These bio-inspired image sensors exploit the same optical design and layout as a standard CMOS camera, and indeed have benefited from the manufacturing improvements that over the last decade have reduced the pixel size and enhanced the spatial resolution of all silicon-based devices. The difference is that each pixel in a neuromorphic camera operates independently, triggering a response only when the intensity of light exceeds a predefined threshold. In contrast to a conventional camera, which records a complete picture of the scene at regular time intervals, these image sensors capture an event only when one of these smart pixels detects some sort of change.
“An event camera only measures motion in the scene,” explains Davide Scaramuzza, a professor of robotics and perception at the Institute of Neuroinformatics, a joint research center of the University of Zurich and ETH Zurich in Switzerland that Mahowold helped to establish. “Whenever a pixel detects a change in intensity, possibly caused by motion or by blinking patterns, that pixel triggers an event. If nothing moves, there is no information.” In practice, that means the images recorded by an event camera show only the contours of moving objects, rather than the full-color pictures captured by a normal video camera.
This event-driven paradigm has several important consequences for image sensors. For a start, recording the time and location of each discrete event makes it possible to detect any movement in the scene with microsecond resolution. “Most digital cameras record a new frame once every 30 milliseconds, but an event-based camera produces a constant stream of asynchronous events,” explains Scaramuzza. “The output is continuous in both space and time.”
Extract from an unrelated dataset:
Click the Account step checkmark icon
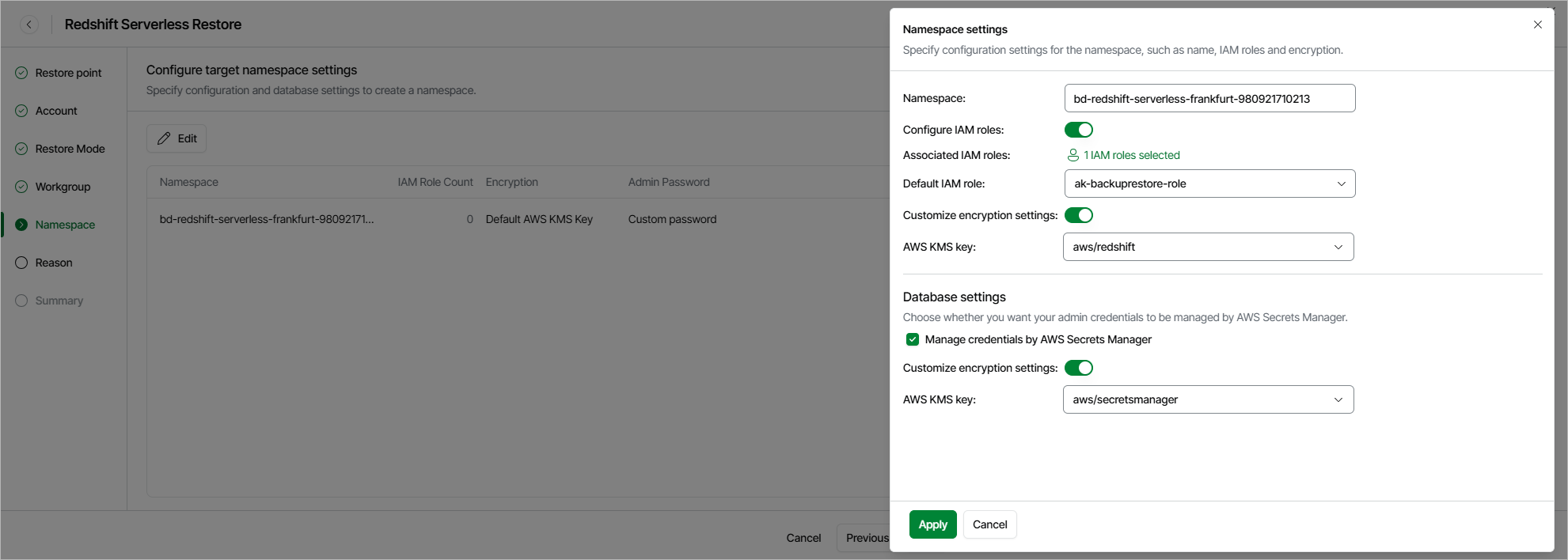Image resolution: width=1568 pixels, height=560 pixels. 21,111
Event cameras can capture the super-fast dynamics of a scene more effectively than a standard image sensor, and can enable an autonomous drone to detect and dodge a flying ball around 10 times more quickly than one equipped with a frame-based camera. [Robotics and Perception Group, University of Zurich, Switzerland]
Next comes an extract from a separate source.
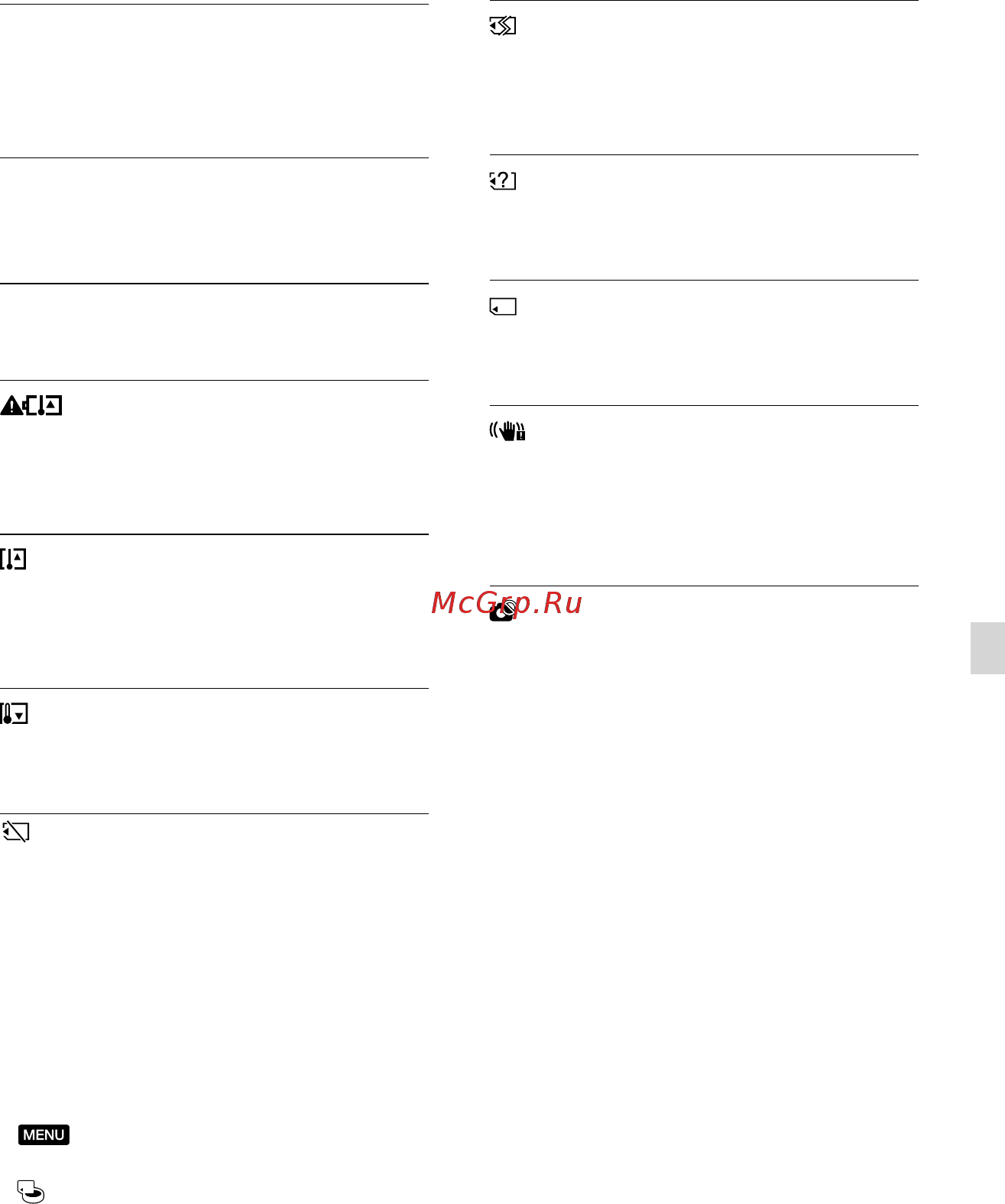Select the camera-shake hand warning icon
Screen dimensions: 1005x1204
(507, 432)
That makes event cameras ideal for applications that demand fast response times, such as robotics and self-driving cars. As an example, Scaramuzza and his colleagues have tested the performance of an event camera when a ball is thrown at an autonomous drone. “The ability to dodge a moving obstacle is particularly difficult in robotics since in this case the speed between the drone and the ball can reach around 10 m/s, or 36 km/h,” he says. “With a standard camera, you would need to wait at least 30 milliseconds to capture two successive frames, which is too long for the drone to safely avoid the ball.”
In contrast, Scaramuzza’s tests showed that an event camera can detect the ball and instruct the drone to make an evasive maneuver within just 3.5 ms—almost 10 times faster than with a standard camera. In addition to allowing drones to react more quickly to unpredictable events, this type of system could improve the responsiveness and safety of autonomous driving systems, potentially reducing reaction times to fractions of a millisecond.
Such low latency also offers important advantages for industrial automation and machine vision, as well as for augmented- and virtual-reality systems. For the holograms produced by these systems to appear realistic, explains Scaramuzza, any gesture or movement of the head must be rendered on the virtual scene within about 10 ms. “Your brain perceives that something is wrong if it takes any longer,” he says. “You might get motion sickness, or it just doesn’t seem true to life. Anything you can do to shorten the interval is an advantage.”
Event cameras also boast a very high dynamic range—typically up to 140 dB, compared with 60 dB for a smartphone camera. That means they can capture high-quality data both in bright sunlight and at night, and thereby cope with the changing lighting conditions typical of automotive applications and industrial environments.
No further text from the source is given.